> Task to carry out
Copy, from the material below, each line where "computer" shows up.

> Exercise inputs
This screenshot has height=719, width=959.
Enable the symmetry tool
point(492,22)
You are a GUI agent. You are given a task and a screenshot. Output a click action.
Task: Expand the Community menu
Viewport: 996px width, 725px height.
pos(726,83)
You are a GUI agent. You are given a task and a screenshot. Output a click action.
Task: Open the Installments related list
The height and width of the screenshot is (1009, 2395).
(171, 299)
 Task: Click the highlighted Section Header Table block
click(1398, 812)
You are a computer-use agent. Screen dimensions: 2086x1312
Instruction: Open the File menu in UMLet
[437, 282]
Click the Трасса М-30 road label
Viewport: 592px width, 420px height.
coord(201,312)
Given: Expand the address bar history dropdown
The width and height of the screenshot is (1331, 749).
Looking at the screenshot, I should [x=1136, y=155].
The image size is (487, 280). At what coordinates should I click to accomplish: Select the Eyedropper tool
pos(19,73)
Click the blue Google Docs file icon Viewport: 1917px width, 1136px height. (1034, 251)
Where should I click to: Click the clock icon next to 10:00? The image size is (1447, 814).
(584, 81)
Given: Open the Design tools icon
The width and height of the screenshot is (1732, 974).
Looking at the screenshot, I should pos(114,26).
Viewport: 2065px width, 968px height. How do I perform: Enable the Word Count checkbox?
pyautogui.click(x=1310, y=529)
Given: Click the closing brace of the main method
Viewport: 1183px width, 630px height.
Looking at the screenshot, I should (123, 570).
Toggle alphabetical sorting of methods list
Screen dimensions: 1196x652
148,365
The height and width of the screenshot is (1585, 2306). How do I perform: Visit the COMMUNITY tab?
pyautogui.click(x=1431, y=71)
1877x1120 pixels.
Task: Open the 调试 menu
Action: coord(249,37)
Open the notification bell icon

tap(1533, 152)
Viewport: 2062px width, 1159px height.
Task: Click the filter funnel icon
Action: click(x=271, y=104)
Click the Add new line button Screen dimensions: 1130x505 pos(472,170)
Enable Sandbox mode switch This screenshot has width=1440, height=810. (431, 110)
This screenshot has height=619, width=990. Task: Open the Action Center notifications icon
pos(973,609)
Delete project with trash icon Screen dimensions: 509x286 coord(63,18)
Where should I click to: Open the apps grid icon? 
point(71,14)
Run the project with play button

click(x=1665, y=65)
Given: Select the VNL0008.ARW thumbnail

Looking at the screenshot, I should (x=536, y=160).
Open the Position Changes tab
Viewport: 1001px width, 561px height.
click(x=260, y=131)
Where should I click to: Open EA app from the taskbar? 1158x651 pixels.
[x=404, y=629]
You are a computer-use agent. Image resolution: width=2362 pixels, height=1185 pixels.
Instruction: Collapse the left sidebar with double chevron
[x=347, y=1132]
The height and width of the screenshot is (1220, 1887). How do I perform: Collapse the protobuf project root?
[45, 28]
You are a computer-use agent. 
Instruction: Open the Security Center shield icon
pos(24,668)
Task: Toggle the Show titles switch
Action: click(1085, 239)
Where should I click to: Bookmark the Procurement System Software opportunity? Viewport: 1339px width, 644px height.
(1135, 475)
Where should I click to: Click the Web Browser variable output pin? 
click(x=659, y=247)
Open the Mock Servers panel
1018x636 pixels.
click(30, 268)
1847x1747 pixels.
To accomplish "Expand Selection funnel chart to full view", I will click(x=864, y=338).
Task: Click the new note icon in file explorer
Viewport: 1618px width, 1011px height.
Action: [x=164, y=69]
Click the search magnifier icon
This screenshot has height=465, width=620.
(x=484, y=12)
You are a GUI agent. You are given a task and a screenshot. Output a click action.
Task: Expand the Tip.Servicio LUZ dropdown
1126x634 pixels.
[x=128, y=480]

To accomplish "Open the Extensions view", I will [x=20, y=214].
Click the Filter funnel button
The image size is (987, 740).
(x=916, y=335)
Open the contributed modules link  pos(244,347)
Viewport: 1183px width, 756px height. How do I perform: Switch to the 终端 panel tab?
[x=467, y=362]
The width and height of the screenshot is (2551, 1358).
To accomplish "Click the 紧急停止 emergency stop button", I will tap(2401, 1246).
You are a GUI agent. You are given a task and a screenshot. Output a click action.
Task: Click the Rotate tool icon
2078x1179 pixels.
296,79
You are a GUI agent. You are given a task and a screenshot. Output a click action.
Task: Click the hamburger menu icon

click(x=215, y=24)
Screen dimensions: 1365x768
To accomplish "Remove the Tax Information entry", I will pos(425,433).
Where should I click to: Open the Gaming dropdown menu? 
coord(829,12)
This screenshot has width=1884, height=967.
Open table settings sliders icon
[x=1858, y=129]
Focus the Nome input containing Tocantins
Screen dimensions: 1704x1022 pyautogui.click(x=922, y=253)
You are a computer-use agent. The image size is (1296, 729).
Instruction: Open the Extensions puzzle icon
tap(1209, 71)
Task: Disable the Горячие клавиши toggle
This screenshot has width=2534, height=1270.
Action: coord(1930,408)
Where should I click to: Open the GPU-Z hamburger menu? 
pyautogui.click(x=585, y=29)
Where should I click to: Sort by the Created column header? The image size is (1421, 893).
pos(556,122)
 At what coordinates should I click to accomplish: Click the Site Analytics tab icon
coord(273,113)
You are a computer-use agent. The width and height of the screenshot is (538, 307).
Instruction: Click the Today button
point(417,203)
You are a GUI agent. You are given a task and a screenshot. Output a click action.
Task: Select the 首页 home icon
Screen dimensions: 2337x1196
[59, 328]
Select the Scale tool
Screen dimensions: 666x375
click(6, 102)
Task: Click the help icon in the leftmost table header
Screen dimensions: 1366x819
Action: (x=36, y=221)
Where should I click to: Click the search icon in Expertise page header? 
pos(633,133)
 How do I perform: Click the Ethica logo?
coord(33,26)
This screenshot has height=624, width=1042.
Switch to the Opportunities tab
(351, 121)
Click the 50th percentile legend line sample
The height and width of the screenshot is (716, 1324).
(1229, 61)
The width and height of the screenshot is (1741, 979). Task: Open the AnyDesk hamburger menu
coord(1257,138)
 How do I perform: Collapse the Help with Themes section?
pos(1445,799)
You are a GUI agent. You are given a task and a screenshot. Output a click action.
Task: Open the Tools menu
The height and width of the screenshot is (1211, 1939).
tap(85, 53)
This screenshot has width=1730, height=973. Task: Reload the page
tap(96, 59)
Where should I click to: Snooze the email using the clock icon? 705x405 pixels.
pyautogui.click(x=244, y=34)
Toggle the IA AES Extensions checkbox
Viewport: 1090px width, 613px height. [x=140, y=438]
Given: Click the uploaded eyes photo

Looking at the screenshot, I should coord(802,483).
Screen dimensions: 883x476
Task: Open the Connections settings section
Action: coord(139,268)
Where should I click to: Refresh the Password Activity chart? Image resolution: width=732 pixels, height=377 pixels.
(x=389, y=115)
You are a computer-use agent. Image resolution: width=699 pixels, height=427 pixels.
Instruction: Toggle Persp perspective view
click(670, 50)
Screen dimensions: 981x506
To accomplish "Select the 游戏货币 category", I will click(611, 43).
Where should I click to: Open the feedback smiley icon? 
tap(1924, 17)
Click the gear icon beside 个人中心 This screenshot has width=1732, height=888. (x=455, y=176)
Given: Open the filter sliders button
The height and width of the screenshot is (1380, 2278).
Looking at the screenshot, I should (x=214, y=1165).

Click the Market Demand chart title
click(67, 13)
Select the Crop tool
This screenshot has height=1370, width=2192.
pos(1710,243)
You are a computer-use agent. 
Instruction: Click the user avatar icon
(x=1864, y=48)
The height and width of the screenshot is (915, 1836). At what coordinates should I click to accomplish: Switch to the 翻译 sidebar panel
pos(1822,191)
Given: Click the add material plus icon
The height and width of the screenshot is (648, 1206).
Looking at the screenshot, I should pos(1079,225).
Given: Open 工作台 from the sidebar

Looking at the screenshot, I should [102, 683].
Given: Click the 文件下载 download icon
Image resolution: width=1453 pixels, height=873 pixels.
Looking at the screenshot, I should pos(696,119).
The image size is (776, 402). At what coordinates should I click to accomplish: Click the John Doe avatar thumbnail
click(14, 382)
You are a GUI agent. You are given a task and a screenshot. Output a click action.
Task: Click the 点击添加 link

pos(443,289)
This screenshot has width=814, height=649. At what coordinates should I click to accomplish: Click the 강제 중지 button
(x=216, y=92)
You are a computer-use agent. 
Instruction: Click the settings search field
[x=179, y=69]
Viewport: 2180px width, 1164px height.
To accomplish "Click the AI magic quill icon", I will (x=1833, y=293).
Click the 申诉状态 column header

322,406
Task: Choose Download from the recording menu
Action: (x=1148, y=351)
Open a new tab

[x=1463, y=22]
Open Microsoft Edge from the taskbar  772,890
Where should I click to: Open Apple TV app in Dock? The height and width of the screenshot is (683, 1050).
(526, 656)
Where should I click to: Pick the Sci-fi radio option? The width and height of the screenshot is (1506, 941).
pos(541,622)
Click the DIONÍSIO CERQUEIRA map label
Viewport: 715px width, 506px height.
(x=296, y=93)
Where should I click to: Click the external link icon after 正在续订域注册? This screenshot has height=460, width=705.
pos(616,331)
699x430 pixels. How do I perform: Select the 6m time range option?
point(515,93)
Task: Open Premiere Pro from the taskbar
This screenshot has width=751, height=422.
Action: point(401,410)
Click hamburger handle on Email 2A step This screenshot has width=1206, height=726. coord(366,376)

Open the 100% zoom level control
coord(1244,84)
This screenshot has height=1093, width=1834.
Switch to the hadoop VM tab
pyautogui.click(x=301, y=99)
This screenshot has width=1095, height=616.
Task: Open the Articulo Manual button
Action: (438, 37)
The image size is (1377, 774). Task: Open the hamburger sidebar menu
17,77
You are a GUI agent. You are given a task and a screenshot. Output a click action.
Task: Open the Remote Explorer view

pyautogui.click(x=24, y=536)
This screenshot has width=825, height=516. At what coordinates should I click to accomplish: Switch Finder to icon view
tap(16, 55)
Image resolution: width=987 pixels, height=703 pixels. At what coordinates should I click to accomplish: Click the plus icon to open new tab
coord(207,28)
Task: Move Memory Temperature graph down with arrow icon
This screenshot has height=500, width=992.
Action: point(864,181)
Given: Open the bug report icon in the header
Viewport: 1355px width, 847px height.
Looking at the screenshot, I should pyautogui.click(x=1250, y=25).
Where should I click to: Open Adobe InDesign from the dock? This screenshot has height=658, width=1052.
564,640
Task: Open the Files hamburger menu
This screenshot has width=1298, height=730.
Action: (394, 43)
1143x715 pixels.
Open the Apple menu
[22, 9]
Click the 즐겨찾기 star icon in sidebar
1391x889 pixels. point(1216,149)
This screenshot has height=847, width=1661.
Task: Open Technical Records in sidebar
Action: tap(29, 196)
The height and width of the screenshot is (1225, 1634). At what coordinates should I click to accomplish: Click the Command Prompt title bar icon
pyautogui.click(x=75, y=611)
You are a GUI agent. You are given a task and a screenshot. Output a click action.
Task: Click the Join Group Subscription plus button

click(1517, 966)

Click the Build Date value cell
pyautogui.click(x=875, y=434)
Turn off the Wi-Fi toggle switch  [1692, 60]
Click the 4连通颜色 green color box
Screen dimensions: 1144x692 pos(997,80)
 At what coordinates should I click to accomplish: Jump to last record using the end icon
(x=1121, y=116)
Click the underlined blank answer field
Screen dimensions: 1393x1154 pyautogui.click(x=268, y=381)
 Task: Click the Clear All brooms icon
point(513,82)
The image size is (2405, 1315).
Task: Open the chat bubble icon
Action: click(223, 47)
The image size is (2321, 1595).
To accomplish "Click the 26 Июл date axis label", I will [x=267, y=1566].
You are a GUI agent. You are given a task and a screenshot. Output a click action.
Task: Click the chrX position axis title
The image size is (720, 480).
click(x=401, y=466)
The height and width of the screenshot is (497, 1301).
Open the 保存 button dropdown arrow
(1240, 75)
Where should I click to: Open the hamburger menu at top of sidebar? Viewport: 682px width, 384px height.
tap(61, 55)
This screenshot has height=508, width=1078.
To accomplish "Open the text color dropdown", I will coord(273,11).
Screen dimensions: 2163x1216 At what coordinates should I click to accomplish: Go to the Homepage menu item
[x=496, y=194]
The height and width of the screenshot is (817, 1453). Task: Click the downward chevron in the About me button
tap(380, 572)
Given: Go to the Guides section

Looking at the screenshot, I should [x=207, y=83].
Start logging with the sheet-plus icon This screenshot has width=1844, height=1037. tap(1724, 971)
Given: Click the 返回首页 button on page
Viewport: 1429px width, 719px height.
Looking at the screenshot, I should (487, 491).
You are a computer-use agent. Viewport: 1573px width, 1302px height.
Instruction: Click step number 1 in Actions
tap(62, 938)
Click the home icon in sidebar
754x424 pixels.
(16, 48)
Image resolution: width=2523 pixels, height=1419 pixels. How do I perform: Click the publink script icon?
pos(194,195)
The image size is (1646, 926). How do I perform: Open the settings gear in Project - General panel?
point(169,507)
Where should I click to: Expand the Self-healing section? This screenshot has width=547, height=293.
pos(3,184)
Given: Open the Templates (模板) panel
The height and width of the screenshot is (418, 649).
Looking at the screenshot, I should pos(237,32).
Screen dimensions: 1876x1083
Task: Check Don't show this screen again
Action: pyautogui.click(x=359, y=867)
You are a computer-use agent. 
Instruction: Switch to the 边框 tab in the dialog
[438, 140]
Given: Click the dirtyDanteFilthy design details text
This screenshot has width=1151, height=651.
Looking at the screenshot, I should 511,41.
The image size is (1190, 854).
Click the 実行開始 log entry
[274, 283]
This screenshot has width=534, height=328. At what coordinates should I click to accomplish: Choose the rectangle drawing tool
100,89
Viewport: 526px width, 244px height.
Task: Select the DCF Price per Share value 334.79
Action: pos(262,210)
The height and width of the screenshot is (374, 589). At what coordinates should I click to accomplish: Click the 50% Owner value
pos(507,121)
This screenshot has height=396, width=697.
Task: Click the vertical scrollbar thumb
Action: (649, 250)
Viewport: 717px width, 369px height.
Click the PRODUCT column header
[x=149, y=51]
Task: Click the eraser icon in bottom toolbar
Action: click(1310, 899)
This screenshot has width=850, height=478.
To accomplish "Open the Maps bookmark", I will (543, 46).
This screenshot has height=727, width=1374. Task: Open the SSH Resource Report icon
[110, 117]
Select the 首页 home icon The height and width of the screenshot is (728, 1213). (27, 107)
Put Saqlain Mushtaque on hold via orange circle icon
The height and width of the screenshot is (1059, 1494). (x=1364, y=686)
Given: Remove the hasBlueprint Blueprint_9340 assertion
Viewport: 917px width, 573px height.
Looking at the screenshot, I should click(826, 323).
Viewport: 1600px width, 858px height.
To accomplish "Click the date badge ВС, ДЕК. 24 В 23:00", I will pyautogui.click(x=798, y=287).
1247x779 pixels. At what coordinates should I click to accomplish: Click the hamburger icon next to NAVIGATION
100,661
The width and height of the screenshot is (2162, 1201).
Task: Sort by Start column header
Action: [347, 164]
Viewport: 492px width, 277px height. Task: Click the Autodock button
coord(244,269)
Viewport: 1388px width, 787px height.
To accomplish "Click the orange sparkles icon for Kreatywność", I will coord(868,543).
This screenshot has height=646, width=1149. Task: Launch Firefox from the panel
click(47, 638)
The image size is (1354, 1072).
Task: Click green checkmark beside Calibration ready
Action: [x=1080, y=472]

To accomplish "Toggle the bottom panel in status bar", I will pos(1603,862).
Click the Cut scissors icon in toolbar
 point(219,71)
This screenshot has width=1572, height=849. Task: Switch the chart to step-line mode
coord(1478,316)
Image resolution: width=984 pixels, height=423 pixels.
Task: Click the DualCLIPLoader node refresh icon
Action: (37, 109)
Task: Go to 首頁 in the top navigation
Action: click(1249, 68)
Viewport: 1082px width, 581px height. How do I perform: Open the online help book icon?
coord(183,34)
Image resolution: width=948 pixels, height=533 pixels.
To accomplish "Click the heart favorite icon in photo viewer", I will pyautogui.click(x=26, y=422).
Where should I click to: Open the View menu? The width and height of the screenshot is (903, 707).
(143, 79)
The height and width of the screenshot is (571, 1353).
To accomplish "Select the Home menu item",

> Answer box
You are a computer-use agent. Screen dimensions: 2086x1312
You are a computer-use agent. Image resolution: width=2362 pixels, height=1185 pixels.
You are a computer-use agent. 
You are a computer-use agent. The image size is (1296, 729).
You are a computer-use agent. The width and height of the screenshot is (538, 307).
You are a computer-use agent. Image resolution: width=699 pixels, height=427 pixels.
You are a computer-use agent. 
You are a computer-use agent. 
You are a computer-use agent. Viewport: 1573px width, 1302px height.
You are a computer-use agent. 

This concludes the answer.